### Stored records
....................

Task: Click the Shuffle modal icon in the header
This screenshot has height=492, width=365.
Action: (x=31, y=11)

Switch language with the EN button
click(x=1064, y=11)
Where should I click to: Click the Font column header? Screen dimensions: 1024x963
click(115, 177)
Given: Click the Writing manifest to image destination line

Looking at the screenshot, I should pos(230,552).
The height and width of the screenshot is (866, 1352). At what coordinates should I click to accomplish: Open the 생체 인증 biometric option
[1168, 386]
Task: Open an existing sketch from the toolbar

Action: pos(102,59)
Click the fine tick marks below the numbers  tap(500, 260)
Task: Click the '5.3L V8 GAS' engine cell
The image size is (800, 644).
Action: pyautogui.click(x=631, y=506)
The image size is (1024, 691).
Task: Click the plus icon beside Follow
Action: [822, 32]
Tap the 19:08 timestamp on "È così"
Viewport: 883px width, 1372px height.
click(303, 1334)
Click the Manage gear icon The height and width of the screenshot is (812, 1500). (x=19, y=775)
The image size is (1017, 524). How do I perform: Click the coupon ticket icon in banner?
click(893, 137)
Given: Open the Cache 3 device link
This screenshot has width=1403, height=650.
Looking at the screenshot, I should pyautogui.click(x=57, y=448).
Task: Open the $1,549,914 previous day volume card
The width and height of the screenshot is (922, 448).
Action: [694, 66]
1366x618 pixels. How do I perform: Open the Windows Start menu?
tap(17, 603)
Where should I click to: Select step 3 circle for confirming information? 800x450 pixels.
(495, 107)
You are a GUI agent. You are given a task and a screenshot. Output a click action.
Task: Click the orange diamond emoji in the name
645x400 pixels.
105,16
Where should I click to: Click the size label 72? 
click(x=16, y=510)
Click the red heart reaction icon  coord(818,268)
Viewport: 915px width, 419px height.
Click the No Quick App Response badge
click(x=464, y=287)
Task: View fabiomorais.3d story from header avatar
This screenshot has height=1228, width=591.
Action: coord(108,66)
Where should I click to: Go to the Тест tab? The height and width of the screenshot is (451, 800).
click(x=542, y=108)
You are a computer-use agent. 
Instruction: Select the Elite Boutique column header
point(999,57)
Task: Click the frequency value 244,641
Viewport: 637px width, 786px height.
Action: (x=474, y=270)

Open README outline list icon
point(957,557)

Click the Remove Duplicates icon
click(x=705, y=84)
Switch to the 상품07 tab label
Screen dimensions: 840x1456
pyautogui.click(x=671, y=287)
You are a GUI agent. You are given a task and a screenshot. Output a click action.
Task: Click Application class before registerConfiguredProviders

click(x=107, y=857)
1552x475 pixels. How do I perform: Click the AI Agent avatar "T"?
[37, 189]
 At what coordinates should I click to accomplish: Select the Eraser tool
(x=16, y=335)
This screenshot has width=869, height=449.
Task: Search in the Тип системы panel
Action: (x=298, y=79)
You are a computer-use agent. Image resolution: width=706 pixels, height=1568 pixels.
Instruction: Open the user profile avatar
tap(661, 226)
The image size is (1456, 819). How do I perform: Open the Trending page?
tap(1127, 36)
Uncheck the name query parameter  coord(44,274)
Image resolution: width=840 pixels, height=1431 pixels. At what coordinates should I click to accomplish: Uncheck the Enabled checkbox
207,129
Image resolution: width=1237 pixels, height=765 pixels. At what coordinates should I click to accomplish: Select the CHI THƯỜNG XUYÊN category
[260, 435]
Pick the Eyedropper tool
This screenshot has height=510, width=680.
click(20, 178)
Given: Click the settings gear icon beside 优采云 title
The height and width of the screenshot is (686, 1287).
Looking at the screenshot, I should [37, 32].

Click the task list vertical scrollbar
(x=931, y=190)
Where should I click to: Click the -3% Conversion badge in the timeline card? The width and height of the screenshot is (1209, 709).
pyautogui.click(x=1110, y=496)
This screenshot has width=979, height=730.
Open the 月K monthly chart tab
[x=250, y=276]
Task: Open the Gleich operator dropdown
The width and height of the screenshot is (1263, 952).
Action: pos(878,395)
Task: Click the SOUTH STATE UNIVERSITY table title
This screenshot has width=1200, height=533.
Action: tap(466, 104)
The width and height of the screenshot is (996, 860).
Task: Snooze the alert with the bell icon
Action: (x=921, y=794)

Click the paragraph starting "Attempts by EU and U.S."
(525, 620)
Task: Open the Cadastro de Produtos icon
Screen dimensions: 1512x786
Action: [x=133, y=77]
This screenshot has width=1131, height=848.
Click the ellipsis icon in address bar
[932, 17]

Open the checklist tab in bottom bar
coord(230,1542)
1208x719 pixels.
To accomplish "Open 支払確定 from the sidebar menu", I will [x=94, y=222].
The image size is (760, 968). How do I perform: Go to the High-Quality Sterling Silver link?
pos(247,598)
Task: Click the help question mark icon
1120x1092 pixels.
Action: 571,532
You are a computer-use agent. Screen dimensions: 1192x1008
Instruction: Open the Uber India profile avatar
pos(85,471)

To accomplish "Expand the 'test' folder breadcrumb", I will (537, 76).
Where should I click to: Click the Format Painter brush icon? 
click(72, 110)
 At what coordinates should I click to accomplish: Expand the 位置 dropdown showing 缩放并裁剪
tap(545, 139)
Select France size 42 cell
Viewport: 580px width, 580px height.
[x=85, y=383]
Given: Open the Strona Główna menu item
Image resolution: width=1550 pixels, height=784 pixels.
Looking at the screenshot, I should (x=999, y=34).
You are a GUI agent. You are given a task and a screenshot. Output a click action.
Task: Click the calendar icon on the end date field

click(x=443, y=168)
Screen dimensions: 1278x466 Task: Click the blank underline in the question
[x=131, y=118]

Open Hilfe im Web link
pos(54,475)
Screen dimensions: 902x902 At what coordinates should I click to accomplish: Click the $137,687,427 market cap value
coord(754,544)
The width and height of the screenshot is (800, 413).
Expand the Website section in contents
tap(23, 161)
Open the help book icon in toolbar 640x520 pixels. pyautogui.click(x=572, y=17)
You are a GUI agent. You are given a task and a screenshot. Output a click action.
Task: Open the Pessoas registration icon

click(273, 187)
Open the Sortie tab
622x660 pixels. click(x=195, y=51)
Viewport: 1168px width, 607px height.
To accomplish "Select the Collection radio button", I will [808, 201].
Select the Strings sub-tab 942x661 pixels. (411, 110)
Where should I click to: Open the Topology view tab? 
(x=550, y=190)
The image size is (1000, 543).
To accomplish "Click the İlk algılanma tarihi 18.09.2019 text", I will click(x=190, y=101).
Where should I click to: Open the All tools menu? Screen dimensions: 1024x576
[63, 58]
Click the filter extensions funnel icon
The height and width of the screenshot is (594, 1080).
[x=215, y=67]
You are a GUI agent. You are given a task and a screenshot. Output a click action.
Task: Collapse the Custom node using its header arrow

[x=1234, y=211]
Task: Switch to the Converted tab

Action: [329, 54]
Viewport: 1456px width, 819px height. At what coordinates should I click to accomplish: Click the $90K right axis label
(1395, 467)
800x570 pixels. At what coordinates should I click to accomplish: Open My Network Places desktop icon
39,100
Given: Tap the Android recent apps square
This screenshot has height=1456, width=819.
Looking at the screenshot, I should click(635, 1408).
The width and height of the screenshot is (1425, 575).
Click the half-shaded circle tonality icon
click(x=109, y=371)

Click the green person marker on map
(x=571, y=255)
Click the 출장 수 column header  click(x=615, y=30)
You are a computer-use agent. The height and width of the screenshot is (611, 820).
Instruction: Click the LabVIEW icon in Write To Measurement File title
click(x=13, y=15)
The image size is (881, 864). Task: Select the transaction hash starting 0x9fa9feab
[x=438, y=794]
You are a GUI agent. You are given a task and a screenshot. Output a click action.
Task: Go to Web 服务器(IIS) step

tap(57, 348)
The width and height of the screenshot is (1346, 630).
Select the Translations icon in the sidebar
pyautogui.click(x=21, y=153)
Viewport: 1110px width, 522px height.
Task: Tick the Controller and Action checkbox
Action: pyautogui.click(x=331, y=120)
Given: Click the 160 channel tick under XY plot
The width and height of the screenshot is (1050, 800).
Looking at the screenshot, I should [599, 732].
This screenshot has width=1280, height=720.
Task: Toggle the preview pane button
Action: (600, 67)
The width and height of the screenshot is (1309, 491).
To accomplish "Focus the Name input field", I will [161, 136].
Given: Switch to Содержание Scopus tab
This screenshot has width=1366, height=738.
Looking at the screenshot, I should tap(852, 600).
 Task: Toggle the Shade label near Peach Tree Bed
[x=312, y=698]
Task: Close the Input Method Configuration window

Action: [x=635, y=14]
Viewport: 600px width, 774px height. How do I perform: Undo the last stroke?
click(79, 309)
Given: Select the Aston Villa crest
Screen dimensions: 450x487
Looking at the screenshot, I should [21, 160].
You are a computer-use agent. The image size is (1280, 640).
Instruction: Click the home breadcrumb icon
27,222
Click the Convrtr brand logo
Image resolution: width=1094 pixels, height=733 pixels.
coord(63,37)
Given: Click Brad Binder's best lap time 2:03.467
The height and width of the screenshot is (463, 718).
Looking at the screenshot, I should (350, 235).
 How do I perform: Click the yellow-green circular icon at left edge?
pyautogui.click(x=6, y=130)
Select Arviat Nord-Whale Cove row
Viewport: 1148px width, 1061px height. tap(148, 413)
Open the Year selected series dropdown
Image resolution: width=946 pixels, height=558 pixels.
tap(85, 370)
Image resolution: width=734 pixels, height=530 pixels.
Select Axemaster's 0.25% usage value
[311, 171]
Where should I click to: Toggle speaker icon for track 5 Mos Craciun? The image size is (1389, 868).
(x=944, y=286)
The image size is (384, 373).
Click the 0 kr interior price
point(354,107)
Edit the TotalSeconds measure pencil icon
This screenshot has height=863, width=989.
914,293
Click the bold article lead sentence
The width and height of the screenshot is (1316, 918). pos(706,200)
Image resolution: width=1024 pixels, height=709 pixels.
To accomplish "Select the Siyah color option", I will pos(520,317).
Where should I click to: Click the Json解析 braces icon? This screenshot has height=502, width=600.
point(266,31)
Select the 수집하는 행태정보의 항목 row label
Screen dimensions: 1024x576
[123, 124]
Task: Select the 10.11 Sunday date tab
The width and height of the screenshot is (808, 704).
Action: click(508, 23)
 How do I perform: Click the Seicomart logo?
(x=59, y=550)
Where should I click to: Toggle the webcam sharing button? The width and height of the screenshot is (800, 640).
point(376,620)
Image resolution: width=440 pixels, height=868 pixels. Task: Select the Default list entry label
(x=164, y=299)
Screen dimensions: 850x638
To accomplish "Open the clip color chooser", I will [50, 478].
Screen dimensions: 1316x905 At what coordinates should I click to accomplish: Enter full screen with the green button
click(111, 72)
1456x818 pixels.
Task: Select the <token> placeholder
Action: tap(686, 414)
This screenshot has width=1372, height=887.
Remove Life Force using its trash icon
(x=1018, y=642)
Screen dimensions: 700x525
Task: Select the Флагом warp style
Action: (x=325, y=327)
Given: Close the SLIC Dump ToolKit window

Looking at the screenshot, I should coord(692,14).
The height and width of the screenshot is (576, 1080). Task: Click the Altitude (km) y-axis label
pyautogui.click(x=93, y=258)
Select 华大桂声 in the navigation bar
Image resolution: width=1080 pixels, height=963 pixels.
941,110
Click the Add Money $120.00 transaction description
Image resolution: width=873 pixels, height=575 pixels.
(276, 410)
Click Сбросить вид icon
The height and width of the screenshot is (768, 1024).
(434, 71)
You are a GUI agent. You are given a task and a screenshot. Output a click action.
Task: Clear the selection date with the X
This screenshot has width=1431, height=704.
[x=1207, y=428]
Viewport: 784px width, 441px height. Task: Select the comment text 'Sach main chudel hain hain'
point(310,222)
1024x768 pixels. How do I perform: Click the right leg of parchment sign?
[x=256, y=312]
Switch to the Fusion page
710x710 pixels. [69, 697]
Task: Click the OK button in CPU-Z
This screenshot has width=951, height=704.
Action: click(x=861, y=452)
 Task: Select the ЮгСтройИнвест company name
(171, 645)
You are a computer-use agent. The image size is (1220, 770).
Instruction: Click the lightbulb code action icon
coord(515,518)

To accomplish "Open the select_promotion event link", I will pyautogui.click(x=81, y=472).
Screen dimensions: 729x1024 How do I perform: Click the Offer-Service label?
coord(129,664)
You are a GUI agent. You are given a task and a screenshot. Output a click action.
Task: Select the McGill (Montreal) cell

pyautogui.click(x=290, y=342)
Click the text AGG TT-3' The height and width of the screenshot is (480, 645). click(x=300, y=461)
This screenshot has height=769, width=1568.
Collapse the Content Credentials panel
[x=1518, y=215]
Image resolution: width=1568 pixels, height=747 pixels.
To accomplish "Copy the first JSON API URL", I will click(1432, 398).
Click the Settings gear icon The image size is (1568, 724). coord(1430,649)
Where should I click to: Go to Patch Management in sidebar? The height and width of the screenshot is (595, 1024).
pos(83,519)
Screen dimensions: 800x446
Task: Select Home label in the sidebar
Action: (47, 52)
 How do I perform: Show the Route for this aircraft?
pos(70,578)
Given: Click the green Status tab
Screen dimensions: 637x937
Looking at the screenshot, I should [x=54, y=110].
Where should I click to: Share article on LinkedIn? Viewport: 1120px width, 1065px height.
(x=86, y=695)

....................

### The problem
Give back exactly the lines from the line containing "How do I perform: Show" to the end of the entries, and no other lines.

### Solution for this exercise
 How do I perform: Show the Route for this aircraft?
pos(70,578)
Given: Click the green Status tab
Screen dimensions: 637x937
Looking at the screenshot, I should [x=54, y=110].
Where should I click to: Share article on LinkedIn? Viewport: 1120px width, 1065px height.
(x=86, y=695)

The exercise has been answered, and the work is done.